- Given request: Please copy the data below, substituting "Task" for each occurrence of "Instruction" and leaving everything else unchanged.
------------
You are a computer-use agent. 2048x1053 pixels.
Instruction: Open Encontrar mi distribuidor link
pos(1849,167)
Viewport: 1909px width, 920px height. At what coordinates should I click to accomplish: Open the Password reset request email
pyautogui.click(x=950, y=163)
------------
- Task solution:
You are a computer-use agent. 2048x1053 pixels.
Task: Open Encontrar mi distribuidor link
pos(1849,167)
Viewport: 1909px width, 920px height. At what coordinates should I click to accomplish: Open the Password reset request email
pyautogui.click(x=950, y=163)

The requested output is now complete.